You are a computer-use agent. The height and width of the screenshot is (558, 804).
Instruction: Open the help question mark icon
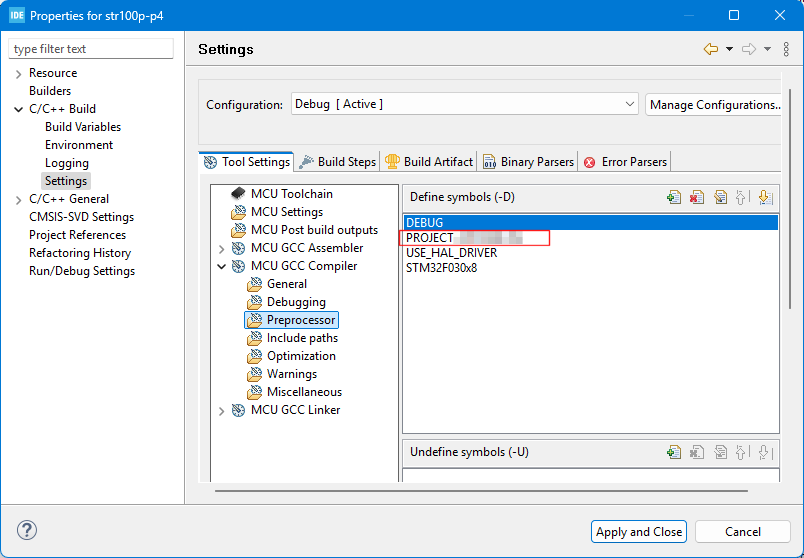(27, 531)
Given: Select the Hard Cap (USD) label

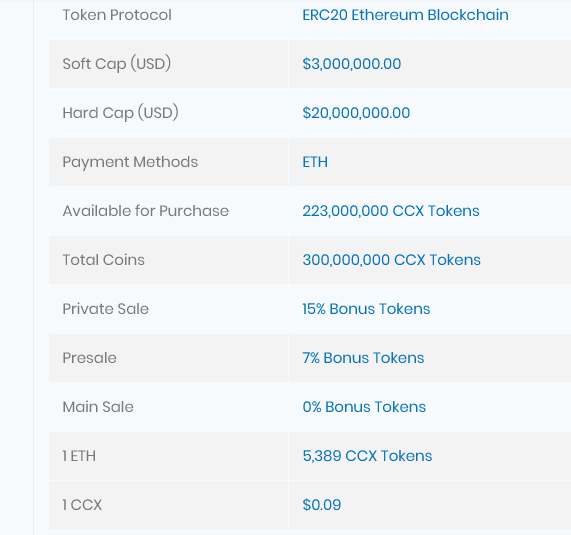Looking at the screenshot, I should 121,113.
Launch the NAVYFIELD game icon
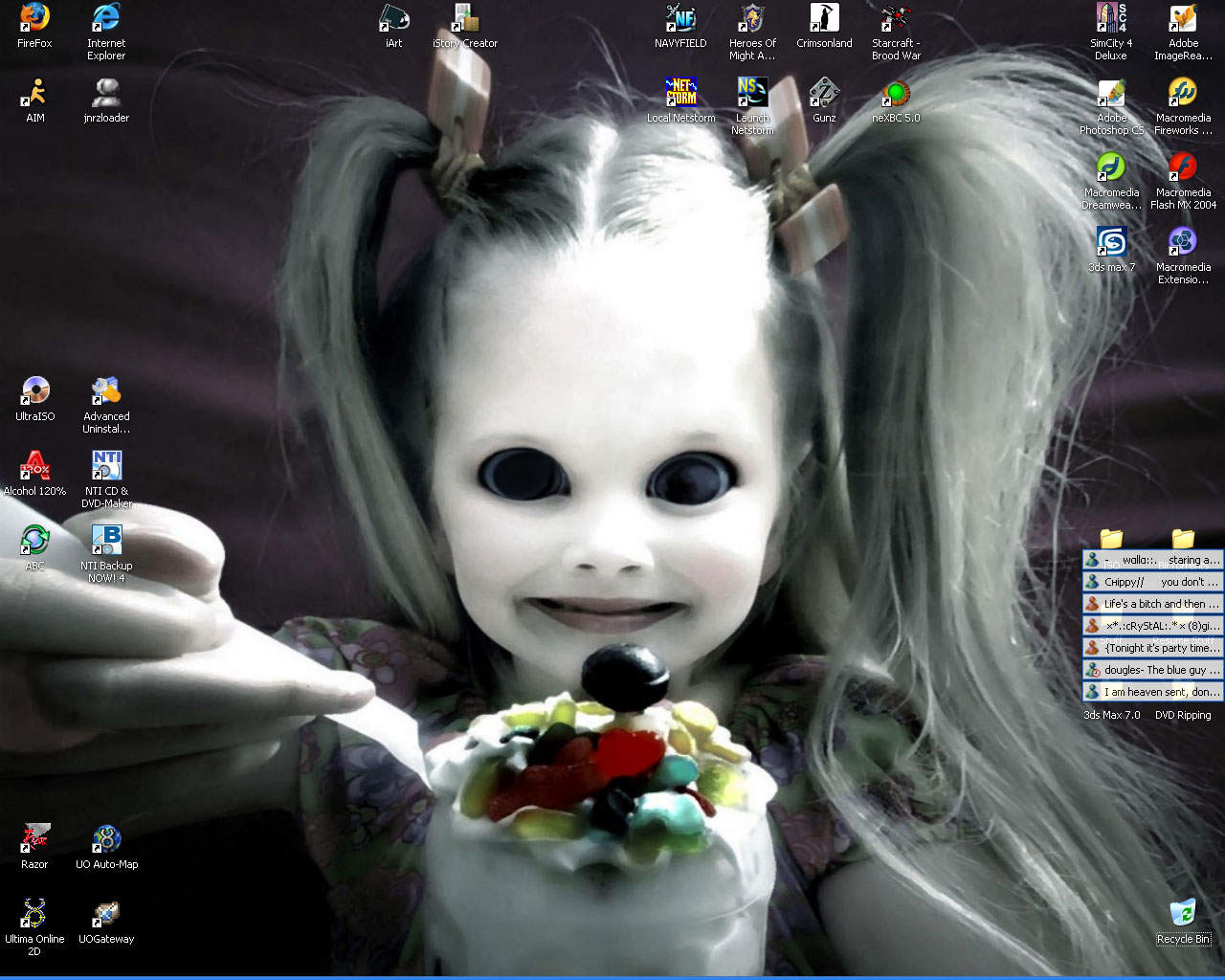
• • • • • • •
Transcribe the lines above exactly, setting aside any picture among them.

## Exercise answer
You are a computer-use agent. The height and width of the screenshot is (558, 804).
Instruction: Open the help question mark icon
(27, 531)
Given: Select the Hard Cap (USD) label

Looking at the screenshot, I should 121,113.
Launch the NAVYFIELD game icon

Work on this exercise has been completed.